SEÇİM EKONOMİSİ - ‘Fiyatlarda yüzde 100’lük artış var’

Erbil (Rûdaw) - Ekonomi Muhabirleri Derneği Genel Başkanı Turgay Türker, “Satın almadığımız şeylerin fiyat artışı zaten olmaz ama temel gıda ihtiyaçlarını baz alırsanız inanılmaz bir artış var. Yani bundan 2 ay önce 50 liraya aldığınız bir yumurta sepeti bugün bugün 95 liraya çıkmışsa bu yaklaşık olarak yüzde 100 oranında bir artışın varlığını gösteriyor” dedi.

Rûdaw bülteninde Türkiye’nin ekonomik tablosunu ve seçim ekonomisini değerlendiren Turgay Türker, “Türkiye'de enflasyon artışı ile birlikte asgari ücretin artışı, maliyet artışı ve daralan piyasa ile alakalı aslında işletmelerde işçi çıkarmaları var” dedi.

Seçime katılan ittifak ve partilerin art arda vaadler açıkladığını ama bu vaadleri hayata geçirmek için kaynağı nereden bulacaklarını belirtmediklerini ifade eden Turgay Türker, Tükiye’yi seçimlerden sonra 2 yıl boyunca ağır bir ekonomik tablonun beklediğini söyledi.

Türkiye ekonomisinde hangi ittifak kazanırsa kazansın dışarıdan para bulmanın zor olmadığını belirten Turgay Türker, önemli olanın üretim ekonomisine geçiş olduğunu söyledi.

“Yumurta sepeti bugün bugün 95 liraya çıkmış”
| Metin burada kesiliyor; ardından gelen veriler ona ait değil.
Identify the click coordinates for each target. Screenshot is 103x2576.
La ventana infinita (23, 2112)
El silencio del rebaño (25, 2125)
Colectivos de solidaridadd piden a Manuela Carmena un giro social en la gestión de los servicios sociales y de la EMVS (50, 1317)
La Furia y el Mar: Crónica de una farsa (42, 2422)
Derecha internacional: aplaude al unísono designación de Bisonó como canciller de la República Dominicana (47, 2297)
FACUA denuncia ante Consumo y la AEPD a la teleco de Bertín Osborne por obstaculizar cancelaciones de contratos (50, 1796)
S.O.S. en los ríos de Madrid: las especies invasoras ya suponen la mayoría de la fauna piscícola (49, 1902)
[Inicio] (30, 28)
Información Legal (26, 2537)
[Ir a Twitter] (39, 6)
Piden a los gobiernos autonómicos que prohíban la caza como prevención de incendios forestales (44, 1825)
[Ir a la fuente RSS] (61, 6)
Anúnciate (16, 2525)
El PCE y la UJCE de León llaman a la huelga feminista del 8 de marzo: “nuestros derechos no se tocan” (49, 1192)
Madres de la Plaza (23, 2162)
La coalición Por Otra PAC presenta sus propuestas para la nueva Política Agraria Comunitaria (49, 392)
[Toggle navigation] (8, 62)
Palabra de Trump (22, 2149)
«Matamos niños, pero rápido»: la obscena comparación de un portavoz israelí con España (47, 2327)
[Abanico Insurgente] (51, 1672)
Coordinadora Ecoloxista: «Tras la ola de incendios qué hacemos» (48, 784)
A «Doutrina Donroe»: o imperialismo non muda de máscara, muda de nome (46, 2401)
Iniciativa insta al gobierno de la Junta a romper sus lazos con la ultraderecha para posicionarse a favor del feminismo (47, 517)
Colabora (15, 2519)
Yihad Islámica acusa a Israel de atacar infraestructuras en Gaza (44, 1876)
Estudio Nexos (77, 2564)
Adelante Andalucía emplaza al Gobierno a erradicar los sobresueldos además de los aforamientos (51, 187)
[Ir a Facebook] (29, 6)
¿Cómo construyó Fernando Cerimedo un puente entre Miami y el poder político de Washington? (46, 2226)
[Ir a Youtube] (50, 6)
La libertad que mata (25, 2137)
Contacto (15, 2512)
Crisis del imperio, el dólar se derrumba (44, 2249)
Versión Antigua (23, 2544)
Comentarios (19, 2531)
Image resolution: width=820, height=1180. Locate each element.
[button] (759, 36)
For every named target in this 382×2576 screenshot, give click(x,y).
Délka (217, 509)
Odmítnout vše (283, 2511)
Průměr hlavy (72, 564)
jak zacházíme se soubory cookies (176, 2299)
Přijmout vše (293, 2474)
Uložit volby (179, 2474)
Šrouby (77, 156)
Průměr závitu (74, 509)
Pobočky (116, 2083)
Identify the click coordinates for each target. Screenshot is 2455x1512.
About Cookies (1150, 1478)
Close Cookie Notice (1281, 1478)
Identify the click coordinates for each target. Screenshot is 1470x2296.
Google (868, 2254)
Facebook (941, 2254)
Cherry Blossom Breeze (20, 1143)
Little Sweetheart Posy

Turgay Türker özetle şu değerlendirmelerde bulundu:

“Bir kere tabii devletin kendi cephesinden açıklamış olduğu rakamlar var. Rakamları biz nereden alıyoruz TÜİK’ten. TÜİK sonuç itibarıyla enflasyon tahminlerini veya beklentileri ve bununla ilgili anket çalışmalarını nasıl şekillendiriyor buna bakmak lazım. Satın almadığımız şeylerin fiyat artışı zaten olmaz ama temel gıda ihtiyaçlarını baz alırsanız inanılmaz bir artış var. Yani bundan 2 ay önce 50 lira liraya aldığınız bir yumurta sepeti bugün bugün 95 liraya çıkmışsa bu yaklaşık olarak yüzde 100 oranında bir artışın varlığını gösteriyor. Bunu birçok alanda da görebilirsiniz. İşsizlik oranlarına geldiğimizde maalesef o konuda da TÜİK sabit tuttu ama işsizlik oranı artıyor. Türkiye'de enflasyon artışı ile birlikte asgari ücretin artışı, maliyet artışı ve daralan piyasa ile alakalı aslında işletmelerde işçi çıkarmaları var.

“Halkın enflasyonu Türkiye'de yüzde 100'ün üzerinde”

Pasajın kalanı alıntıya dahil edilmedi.